2. Memon and Stevenage's (1996) focus on the absolute number of errors rather than the error rate is somewhat puzzling. As an investigator, would one rather have an interview with 10 correct facts and one error or 100 correct facts and 10 errors? As the authors note, the answer is partially a function of the investigator's needs, but to take this notion to an extreme, one could certainly minimize the absolute number of errors simply by stopping the interviewee after the first utterance! Furthermore, a simple criterion shift explanation for CI cannot account for the numerous studies showing no increase in errors with CI, most of which were not conducted by Geiselman or Fisher (see Geiselman & Fisher, in press, for a review). A simple motivational effect also has been ruled out (see, for example, the Discussion section from one of the early works - Geiselman et al., 1985).

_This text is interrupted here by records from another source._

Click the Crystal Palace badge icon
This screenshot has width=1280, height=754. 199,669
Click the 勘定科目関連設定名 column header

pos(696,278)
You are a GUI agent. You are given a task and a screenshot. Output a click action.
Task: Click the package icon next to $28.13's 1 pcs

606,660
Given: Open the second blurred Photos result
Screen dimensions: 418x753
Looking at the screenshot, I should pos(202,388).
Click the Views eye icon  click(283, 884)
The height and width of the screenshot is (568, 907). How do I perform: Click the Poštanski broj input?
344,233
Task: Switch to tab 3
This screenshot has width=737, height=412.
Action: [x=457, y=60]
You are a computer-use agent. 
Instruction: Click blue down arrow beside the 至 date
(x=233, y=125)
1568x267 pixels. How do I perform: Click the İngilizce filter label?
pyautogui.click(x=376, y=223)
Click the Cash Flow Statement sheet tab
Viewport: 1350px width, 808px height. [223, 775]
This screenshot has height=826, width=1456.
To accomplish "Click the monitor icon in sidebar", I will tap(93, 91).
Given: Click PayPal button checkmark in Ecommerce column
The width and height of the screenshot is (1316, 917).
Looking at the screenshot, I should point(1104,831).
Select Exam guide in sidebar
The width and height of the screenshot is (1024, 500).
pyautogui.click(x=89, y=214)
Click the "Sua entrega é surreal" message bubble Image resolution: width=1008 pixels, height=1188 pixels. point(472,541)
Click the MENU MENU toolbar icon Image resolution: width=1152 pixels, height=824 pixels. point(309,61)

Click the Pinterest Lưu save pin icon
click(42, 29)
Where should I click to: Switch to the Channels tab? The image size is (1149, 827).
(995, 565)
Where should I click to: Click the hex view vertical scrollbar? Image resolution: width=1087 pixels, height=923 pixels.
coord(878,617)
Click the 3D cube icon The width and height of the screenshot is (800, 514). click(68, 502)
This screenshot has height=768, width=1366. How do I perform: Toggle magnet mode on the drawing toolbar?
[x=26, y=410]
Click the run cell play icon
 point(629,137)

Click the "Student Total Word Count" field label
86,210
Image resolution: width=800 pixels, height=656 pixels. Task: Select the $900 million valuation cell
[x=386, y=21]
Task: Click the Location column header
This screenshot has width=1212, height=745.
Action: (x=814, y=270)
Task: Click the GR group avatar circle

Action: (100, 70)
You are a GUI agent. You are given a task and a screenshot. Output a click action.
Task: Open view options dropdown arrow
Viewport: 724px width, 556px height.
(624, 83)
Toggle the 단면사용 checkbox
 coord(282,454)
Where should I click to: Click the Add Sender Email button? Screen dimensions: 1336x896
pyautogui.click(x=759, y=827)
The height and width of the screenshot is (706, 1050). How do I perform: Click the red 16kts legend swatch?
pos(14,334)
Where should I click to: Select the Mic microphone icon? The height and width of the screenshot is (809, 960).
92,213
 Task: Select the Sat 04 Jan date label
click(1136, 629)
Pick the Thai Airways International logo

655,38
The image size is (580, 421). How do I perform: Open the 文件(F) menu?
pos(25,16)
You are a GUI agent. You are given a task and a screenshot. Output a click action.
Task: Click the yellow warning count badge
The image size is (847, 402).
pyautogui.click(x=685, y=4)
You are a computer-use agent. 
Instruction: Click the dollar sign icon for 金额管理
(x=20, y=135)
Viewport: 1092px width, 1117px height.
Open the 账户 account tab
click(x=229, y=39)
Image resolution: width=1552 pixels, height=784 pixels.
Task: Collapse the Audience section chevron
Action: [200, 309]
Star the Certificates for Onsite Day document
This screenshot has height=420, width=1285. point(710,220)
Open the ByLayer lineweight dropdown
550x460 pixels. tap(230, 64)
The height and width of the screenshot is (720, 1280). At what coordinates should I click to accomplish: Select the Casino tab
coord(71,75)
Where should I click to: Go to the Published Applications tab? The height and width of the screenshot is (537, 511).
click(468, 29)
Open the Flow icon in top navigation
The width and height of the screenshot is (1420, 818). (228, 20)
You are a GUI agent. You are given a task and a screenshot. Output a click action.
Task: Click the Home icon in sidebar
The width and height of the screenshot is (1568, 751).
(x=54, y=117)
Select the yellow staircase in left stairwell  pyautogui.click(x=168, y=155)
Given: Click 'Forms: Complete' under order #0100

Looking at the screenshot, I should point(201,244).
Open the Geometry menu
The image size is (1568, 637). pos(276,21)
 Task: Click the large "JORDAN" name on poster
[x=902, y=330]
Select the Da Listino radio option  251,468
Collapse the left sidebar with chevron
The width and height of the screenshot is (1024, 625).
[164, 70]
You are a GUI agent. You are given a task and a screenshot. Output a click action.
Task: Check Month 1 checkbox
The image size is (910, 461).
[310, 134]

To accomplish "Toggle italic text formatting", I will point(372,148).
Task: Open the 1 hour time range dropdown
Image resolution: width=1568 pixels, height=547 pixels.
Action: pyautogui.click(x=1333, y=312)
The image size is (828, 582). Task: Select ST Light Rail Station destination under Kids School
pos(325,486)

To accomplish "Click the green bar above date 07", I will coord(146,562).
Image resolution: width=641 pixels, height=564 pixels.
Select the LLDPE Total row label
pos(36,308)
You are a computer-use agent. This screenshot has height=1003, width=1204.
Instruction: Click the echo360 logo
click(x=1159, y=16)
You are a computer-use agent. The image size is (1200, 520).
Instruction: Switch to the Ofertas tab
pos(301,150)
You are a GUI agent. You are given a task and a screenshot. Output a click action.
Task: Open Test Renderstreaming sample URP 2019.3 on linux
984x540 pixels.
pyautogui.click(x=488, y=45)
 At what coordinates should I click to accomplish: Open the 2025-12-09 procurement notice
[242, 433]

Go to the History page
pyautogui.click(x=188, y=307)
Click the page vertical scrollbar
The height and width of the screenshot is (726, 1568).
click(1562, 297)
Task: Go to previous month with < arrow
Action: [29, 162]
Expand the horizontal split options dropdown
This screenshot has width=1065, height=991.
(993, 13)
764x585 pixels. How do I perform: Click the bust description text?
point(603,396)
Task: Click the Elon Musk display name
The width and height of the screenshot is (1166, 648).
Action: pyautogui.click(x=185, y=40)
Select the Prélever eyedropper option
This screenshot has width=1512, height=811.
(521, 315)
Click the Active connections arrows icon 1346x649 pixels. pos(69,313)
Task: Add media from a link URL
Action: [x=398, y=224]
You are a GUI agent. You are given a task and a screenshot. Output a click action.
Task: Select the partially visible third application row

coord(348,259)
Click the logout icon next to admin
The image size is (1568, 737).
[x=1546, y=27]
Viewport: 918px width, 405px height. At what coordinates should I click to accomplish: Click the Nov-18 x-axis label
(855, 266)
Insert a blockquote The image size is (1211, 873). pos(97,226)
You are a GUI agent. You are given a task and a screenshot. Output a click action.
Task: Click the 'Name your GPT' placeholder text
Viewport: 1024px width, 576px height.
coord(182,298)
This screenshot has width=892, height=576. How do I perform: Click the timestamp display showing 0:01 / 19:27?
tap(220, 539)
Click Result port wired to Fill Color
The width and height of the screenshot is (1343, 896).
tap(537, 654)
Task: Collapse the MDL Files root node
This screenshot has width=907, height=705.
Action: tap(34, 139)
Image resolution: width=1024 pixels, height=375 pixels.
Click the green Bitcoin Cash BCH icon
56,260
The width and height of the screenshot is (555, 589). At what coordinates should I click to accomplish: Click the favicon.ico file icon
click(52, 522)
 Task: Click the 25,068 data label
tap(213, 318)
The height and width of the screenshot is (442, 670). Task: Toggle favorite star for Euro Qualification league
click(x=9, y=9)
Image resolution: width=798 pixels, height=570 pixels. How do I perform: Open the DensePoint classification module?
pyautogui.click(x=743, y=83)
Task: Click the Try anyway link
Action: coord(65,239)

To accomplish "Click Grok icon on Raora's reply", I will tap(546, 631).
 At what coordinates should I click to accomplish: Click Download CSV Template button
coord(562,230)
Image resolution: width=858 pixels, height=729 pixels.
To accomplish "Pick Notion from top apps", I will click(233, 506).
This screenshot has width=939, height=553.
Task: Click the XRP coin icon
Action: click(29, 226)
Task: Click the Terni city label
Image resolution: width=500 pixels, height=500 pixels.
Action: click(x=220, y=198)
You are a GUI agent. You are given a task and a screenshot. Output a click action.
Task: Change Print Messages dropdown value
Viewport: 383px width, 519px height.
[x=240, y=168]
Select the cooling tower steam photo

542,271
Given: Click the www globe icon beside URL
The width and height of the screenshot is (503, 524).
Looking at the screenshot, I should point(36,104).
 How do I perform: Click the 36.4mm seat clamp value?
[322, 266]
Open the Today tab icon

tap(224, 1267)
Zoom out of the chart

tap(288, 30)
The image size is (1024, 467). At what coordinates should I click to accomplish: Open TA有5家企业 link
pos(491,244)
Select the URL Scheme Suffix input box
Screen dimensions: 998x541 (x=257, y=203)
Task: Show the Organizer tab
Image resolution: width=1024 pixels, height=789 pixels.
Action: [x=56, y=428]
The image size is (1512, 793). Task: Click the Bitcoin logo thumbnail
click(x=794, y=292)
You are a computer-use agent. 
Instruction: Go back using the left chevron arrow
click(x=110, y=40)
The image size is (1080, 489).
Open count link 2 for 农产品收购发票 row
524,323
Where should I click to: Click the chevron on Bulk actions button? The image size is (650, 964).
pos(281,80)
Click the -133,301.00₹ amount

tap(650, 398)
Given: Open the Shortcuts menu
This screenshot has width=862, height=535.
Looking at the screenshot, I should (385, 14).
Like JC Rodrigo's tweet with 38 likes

3. Memon's sometimes non-replications are difficult to interpret, especially given that in one study, the interviews were only 6 minutes in length (Memon et al., 1993) and in other studies her interviewers asked more questions in the CI condition (see the target article). If the interviewers ask more questions, then they obviously are not carrying out the revised CI protocol where the interviewee does most of the talking from open-ended questions (Fisher & Geiselman, 1992). There have been a few early studies where CI interviewers asked more questions, but this has been rare. Memon's choice of control interview procedures also is puzzling given that the control interviewers are taught to use elements of the revised CI! It is not surprising, then, that she would have some difficulty finding a reliable effect of CI. Contrary to Memon's claim, the success of individual elements of CI has been confirmed in experiments (Boon & Noon, 1994; Geiselman et al., 1986b).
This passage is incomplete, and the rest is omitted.